◆ **Given task**: Please copy out all of the records below word for word, leaving the pictures out of your answer.

Entries on where items appear
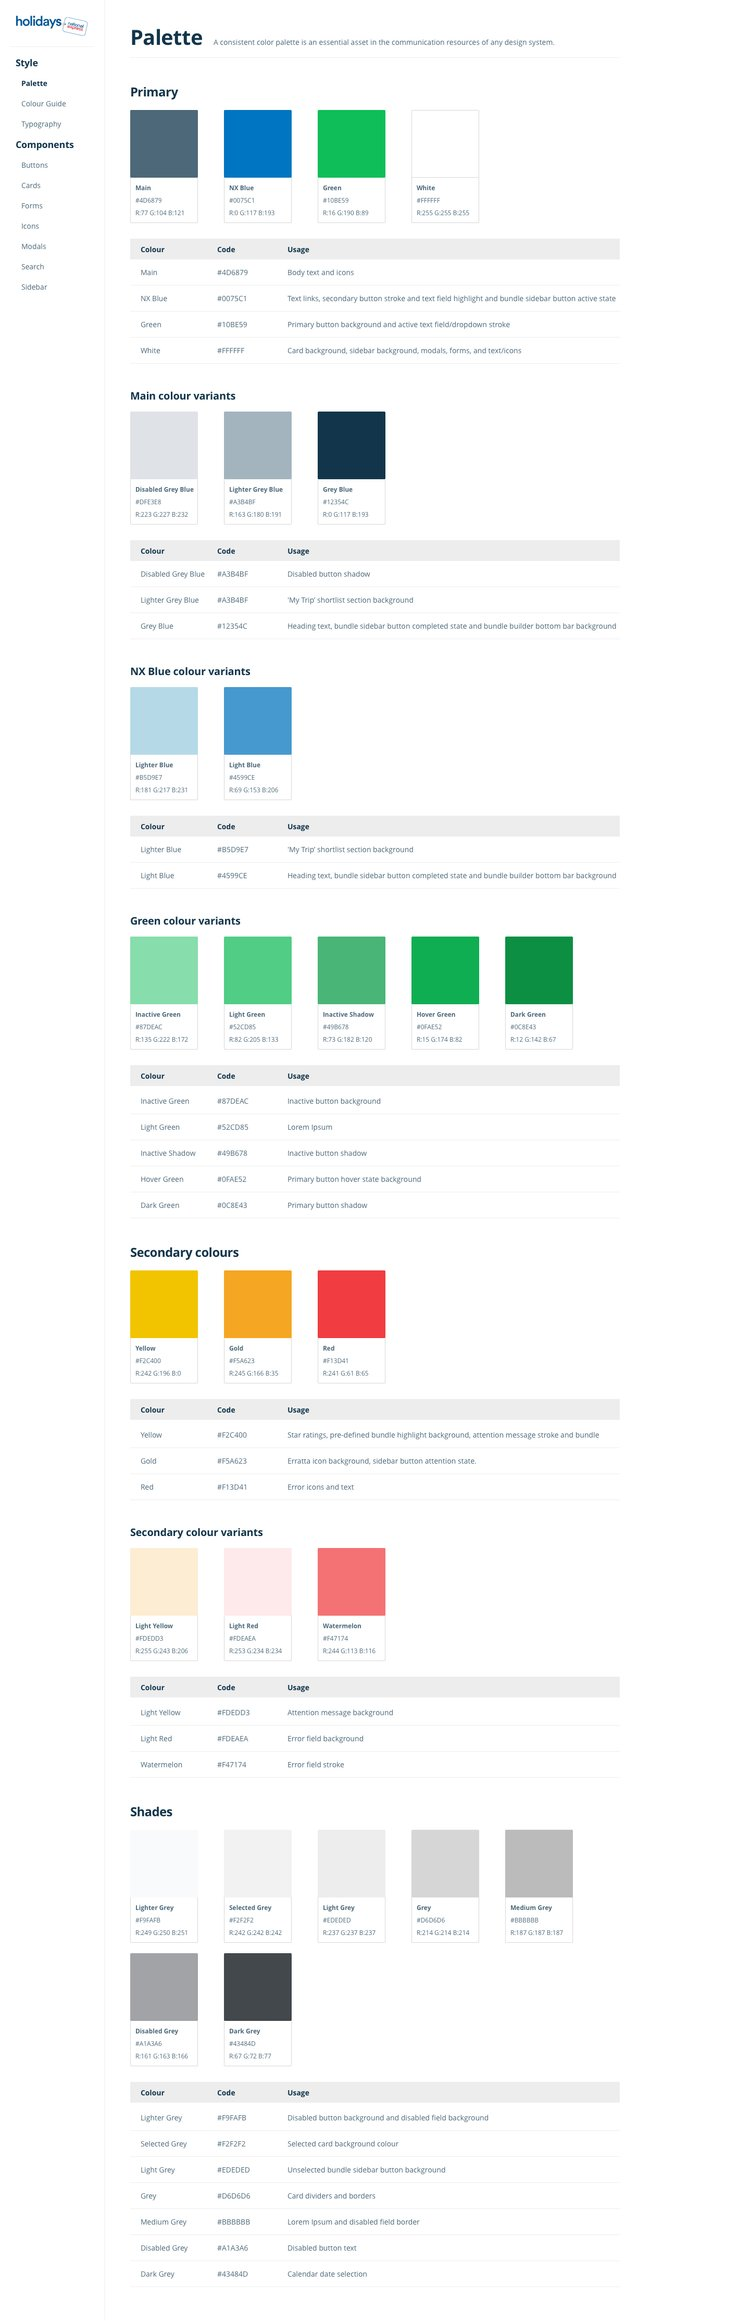
Task: Open the Icons component page
Action: click(30, 226)
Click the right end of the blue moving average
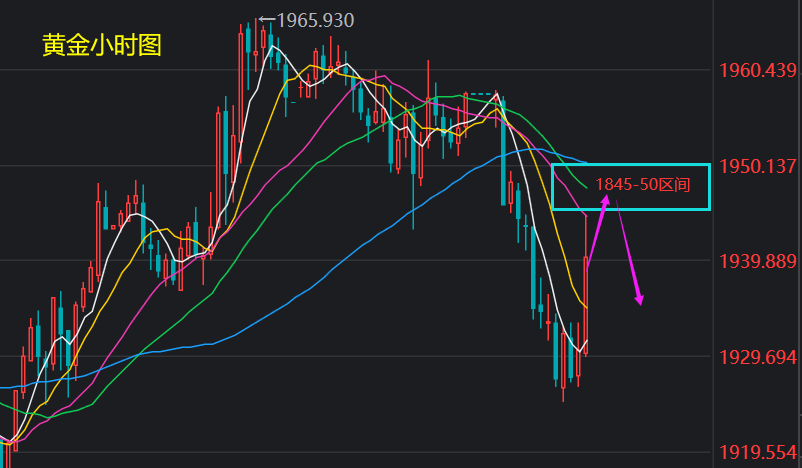Image resolution: width=802 pixels, height=468 pixels. [588, 163]
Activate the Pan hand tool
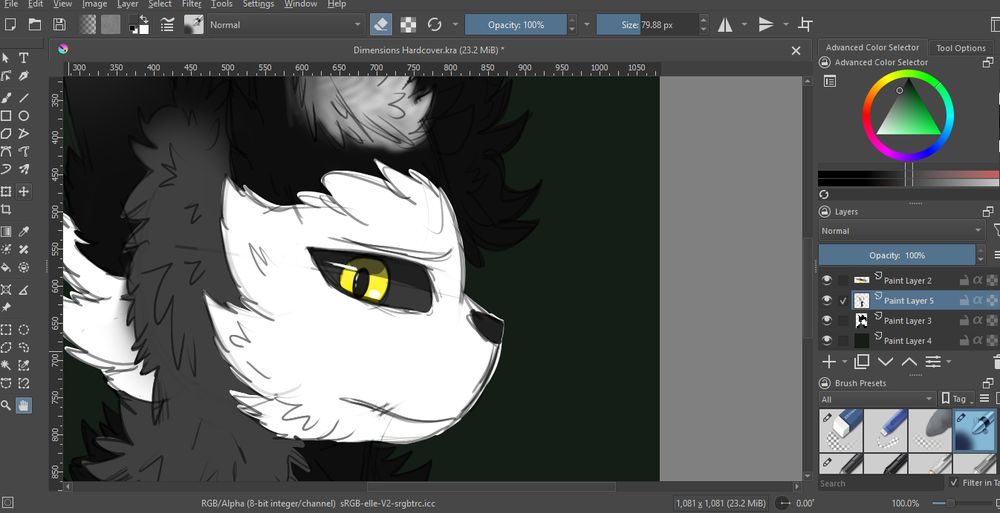This screenshot has width=1000, height=513. (24, 405)
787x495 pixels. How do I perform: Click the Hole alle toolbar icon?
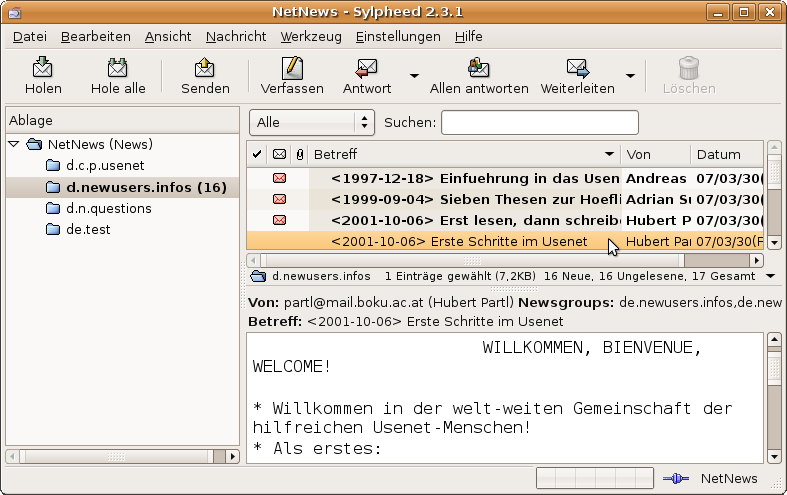(x=118, y=68)
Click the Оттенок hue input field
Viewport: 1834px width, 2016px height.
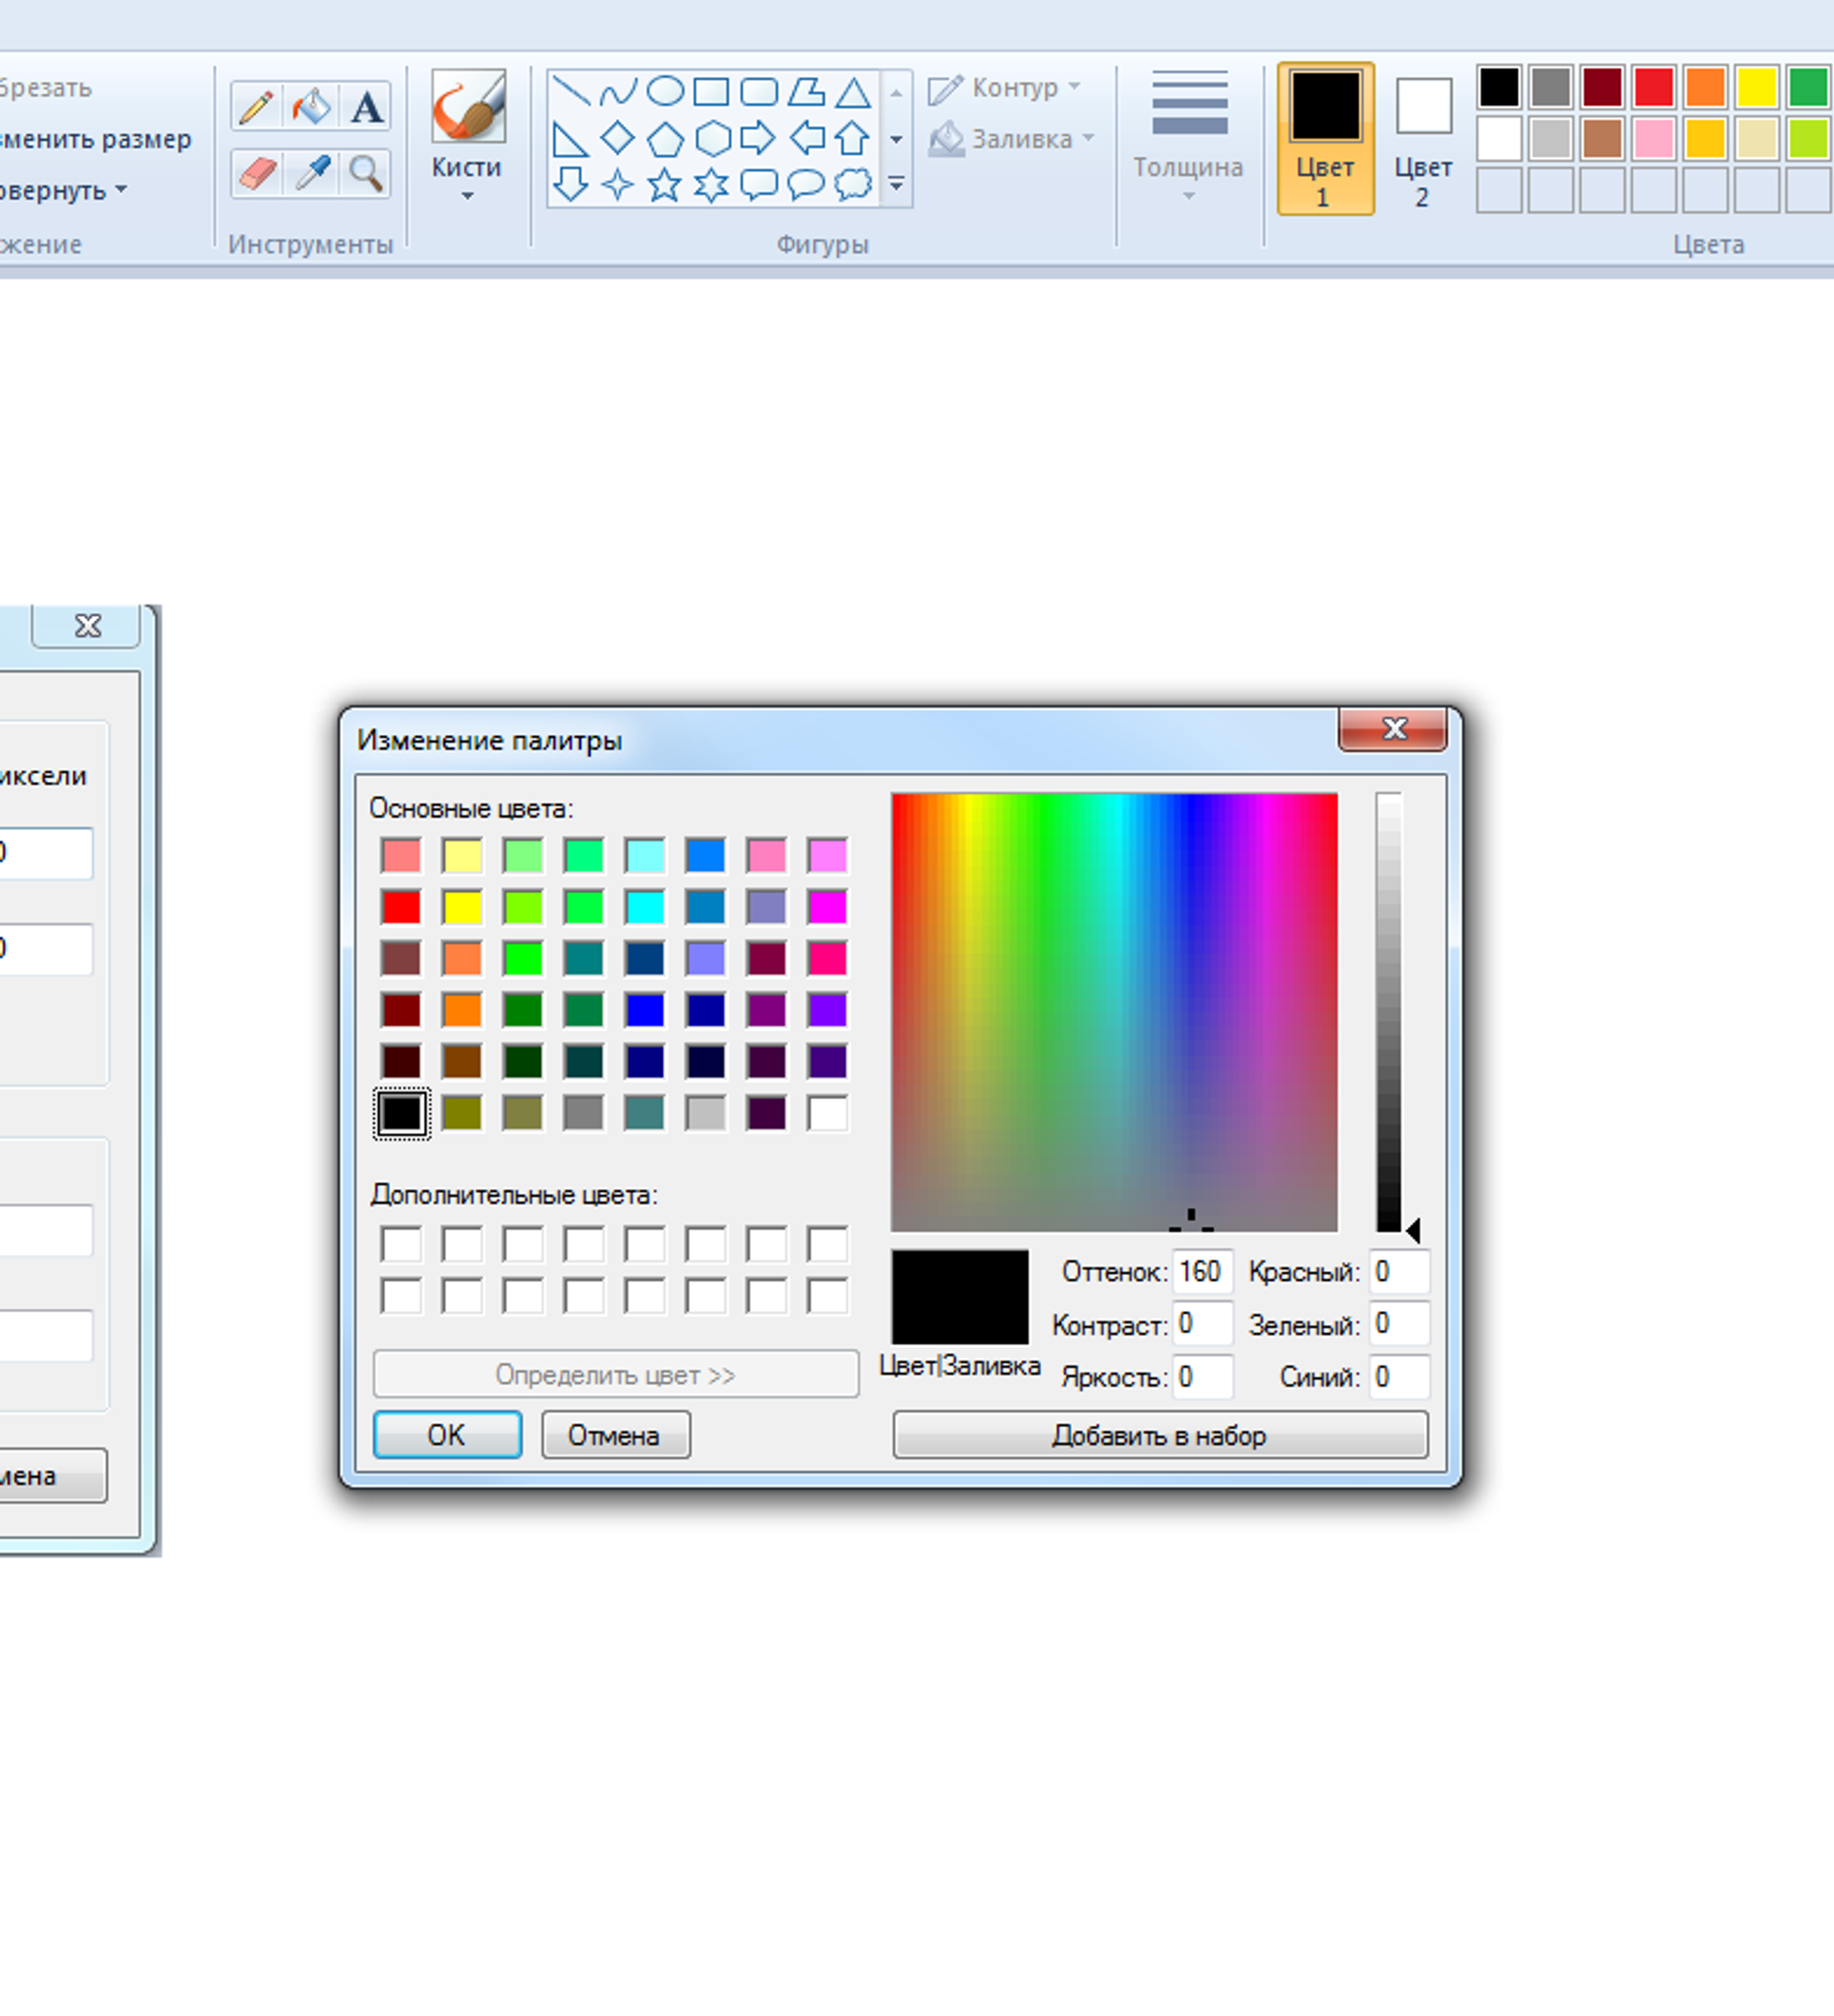coord(1201,1271)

◆ **The solution**:
Task: Open the Icons component page
Action: click(30, 226)
Click the right end of the blue moving average
Image resolution: width=802 pixels, height=468 pixels. [588, 163]
Activate the Pan hand tool
This screenshot has width=1000, height=513. (24, 405)
787x495 pixels. How do I perform: Click the Hole alle toolbar icon?
(x=118, y=68)
Click the Оттенок hue input field
Viewport: 1834px width, 2016px height.
coord(1201,1271)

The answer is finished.